他人様のお弁当なのに、がっつき過ぎだろお前ら……。
「えっと……ごめんなさいラルフ。 あなたのお弁当ですのに……」
とりあえず代表して謝っておこう。
最初に言い出したという責任もあるし、何より俺はこいつらのリーダーなのだから、そうするべきだろう。
「いいよいいよ~。 みんなが美味しそうに食べてくれて、おいらも嬉しかったしさ~」
そう言ってくれると助かるよ。
ラルフくん、君はいいヤツだ。
ピロリロリーン♪
《ラルフの好感度が上昇しました》
おっ、ラルフくんの好感度が上がったぞ。
ということは『みんなが美味しそうに食べてくれて嬉しい』というセリフは、本音ということか。
うむ、俺の君への好感度も上がったぞラルフくん。
エリスのは知らんけど。
《恋のどきどきイベントが終了しました》
これにてスロットによるイベントは終了。
ラルフくんの好感度がちょっと上がっただけではあるが、唐揚げと卵焼きを食べられたので、これはこれで満足だ。
「でも、さすがに何かお返しをしたいところですわね……」
お弁当のおかずを平らげておいて、『嬉しかったからいいよ』と言われたから『はいそうですか』で済ませるのも、美味しかっただけに余計悪い気がする。
ふむ、こういう時はどんなお返しが良いのだろう……?
「では、お菓子を作ってお返しをするというのはどうでしょう?」
珍しく言い出したのは、アンだった。
普段から自己主張が控えめで、俺の言うことに頷いてばかりの子なのに……。
アンが案を出すなんて!
――イヤ、なんでもない。
さらっと流してくれ。
「それは……名案ですね!」
「あたくしも賛成です」
マリアとガーリも賛同し――。
「いいねそれ。 おいら甘い物も好きなんだ~」
ラルフくんもそれでいいと言うので、お返しはお菓子で決まりだな。
あとは何を作るかだけど、それはやはり食べる人に聞いたほうが良かろう。
「ではお弁当のお返しに、お菓子を作るということにしましょう。 ラルフは、どんなお菓子がお好みなのですか?」
「う~ん、そうだなぁ……」
と、ラルフくんが悩んでいると――。
「オレはケーキが食べたい!」
校舎から中庭に入るなり、コレスがリクエストしてきやがった。
お前にゃ聞いてねーよ。
「エリスが作るのなら、私も食べたいな」
「僕はケーキより、あんこがいい――できれば粒あんを頼む」
続いて中庭に入ってきた2人からも、リクエストが来た。
コレスだけなら即決で断るところだが、マルオくんとガルガリアンくんもとなると――まぁ、それもいいかという雰囲気になってしまうのは何故だろう?

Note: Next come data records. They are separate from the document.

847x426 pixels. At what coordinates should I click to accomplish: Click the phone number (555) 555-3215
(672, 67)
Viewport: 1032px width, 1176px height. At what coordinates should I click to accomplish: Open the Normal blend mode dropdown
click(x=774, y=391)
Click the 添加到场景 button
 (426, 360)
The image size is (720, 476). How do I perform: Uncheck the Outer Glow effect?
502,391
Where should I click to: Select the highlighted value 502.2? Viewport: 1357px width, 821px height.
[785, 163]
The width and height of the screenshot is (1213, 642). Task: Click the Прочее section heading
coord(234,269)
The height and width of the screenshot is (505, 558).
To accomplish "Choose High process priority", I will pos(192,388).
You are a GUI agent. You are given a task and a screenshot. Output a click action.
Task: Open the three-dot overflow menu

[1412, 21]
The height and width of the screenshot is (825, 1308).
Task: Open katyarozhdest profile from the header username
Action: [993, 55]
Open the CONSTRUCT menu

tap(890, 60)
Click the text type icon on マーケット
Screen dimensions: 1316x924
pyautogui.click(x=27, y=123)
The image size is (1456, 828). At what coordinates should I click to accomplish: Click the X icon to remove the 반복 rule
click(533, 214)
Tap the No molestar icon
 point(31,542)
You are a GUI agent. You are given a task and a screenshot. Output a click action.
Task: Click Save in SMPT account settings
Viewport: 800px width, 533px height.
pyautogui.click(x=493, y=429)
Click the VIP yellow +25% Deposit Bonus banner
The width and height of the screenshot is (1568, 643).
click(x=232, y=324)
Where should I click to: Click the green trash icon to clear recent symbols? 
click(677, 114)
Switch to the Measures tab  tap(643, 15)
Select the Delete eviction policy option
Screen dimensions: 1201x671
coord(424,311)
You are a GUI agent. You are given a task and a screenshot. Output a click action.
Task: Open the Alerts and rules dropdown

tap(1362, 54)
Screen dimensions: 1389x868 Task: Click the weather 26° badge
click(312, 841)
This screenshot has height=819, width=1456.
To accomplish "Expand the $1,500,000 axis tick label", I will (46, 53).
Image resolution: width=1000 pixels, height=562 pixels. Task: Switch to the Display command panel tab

じゃあやっちゃおうかという空気になった時、意外なヤツが参加したいと言ってきた。
「それ、俺様も仲間に入れてくれ! えっとその……実は俺様も甘い物が大好きなんだ!」
キーロイム家のユリオスくんである。
なんだ唐突に……つーか、なんだか無理矢理感が否めねーぞ。
甘い物が大好きとか絶対ウソだろ。
もしかして親とかに『エリスとマルオース王子の様子を探って知らせろ』とでも言われたか?
とりあえずジト目でユリオスくんを睨んでから、ちらりとマルオくんのほうを見ると『エリスに任せる』的な雰囲気で目くばせしながら小さく頷いてきた。
そういうことなら――。
「構いませんわよユリオス、どうせなら大勢のほうが楽しいですから。 皆様もそれでよろしいですわね?」
俺とマルオくんが良いというならば、みたいな感じでみんなは了承。
これでユリオスくんの参加も決まった。
ユリオスくんの魂胆はだいたい透けては見えるが、別にこちらには隠し立てするようなことは無い。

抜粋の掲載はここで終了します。